OBJECTIVE：To observe the effect of pathological lesion of renal tissue in rats with spontaneous hypertension（SHR）,and study its mechanisms based on nuclear factor κB（NF-κB）signaling pathway. METHODS：21 SHR were randomly divided into model group and ICA low-dose,high-dose groups（20,40 mg/kg,denoted by ICA-L,ICA-H groups）;other 7 homologous Kyoto rats（WKY）were regarded as control group. All rats were intragastrically administrated,twice a day,for 11 weeks,rats in control group and model group received equal volume of double distilled water,ig. Pathological changes in renal tissue in each group were observed;Western blot method was used to detect protein expressions of p-NF-κB-p65,IκB and TNF-α in renal tissue.

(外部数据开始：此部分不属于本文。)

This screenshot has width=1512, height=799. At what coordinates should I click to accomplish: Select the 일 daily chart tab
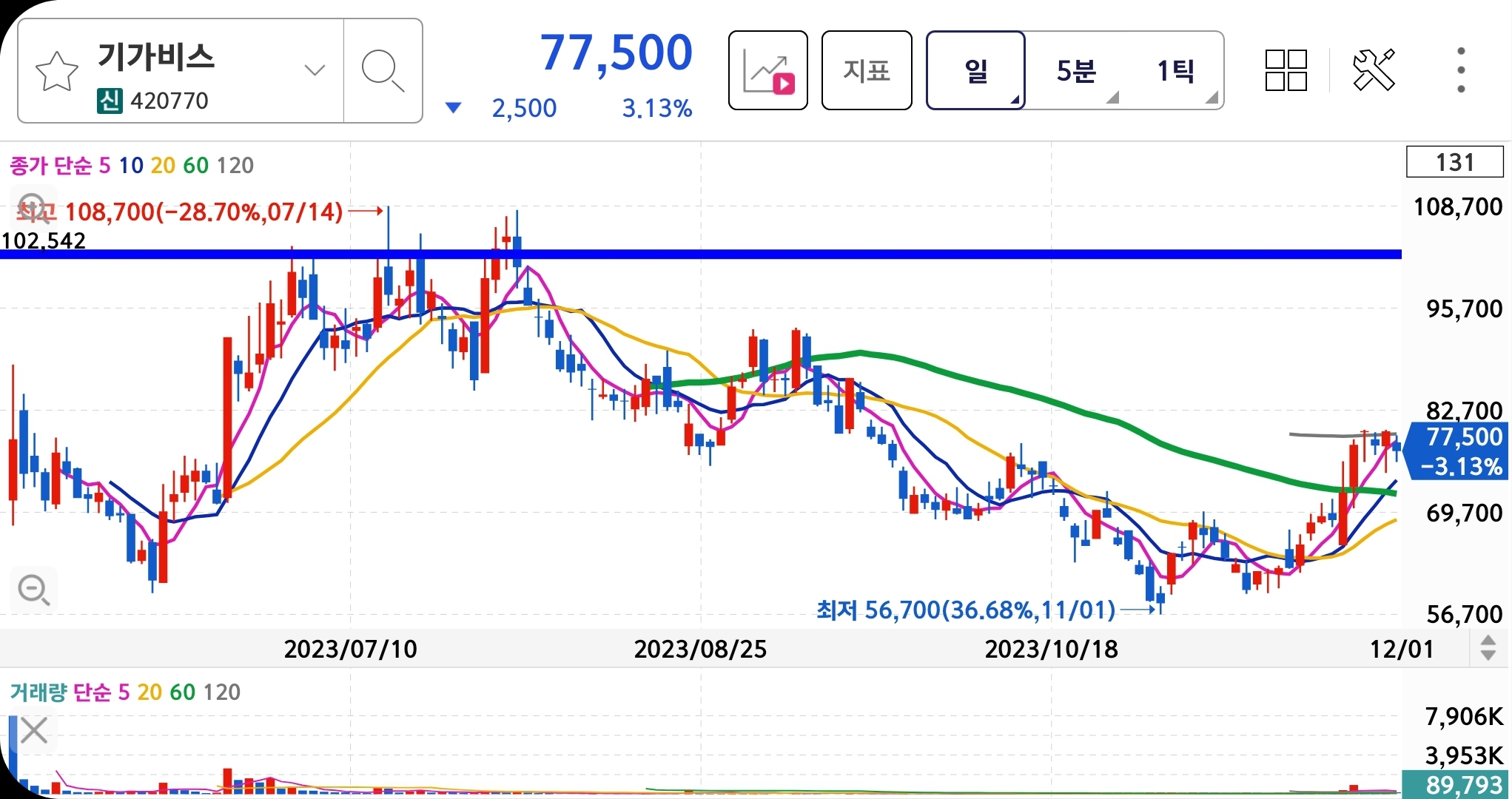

RESULTS：Compared with control group,model group showed disorder renal structure,narrow and irregular glomerular cysts;the protein expression of IκB was significantly down-regulated,protein expressions of p-NF-κB-p65 and TNF-α were significantly up-regulated（P〈0.01）. Compared with model group,the above-mentioned changes of rats showed improvement in ICA-L,ICA-H groups;the protein expression of IκB was significantly up-regulated in ICA-L,ICA-H groups（P〈0.05 or P〈0.01）;the protein expressions of p-NF-κB-p65 and TNF-α were significantly down-regulated（P〈0.01）in ICA-H groups;p-NF-κB-p65 protein expression was significantly down-regulated in ICA-L group（P〈0.05）;while there was no significant difference in TNF-α protein expression in ICA-L group（P〉0.05）. CONCLUSIONS：ICA plays a role in improving renal pathological lesion in SHR,and the mechanism may be related to inhibiting NF-κB signaling pathway.